* Description of the task
Scan the entries below and count the lines holding the string "will". Supply only the number.

* Available data
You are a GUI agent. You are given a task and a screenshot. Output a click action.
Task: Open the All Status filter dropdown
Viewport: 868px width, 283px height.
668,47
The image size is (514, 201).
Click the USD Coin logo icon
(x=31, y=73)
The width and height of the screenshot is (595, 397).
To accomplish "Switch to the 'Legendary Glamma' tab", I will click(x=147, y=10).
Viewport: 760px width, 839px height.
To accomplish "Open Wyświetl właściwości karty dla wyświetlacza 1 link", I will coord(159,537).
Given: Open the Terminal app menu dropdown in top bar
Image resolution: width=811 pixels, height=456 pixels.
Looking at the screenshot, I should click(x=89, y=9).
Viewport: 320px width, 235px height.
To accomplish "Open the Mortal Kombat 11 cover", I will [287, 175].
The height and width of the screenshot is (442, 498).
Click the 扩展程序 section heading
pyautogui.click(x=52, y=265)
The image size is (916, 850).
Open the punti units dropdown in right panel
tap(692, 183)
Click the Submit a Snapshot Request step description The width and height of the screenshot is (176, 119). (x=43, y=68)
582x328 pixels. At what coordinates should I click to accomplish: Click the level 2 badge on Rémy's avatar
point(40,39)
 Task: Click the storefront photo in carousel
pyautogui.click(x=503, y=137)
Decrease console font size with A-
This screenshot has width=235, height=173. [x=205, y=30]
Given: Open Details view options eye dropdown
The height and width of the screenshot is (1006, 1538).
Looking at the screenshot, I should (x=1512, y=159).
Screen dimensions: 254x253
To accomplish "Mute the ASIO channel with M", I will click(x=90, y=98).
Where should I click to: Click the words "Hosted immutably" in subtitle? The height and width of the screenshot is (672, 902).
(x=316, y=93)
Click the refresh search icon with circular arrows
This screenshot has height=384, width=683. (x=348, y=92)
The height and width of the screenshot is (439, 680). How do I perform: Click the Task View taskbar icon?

* Response box
4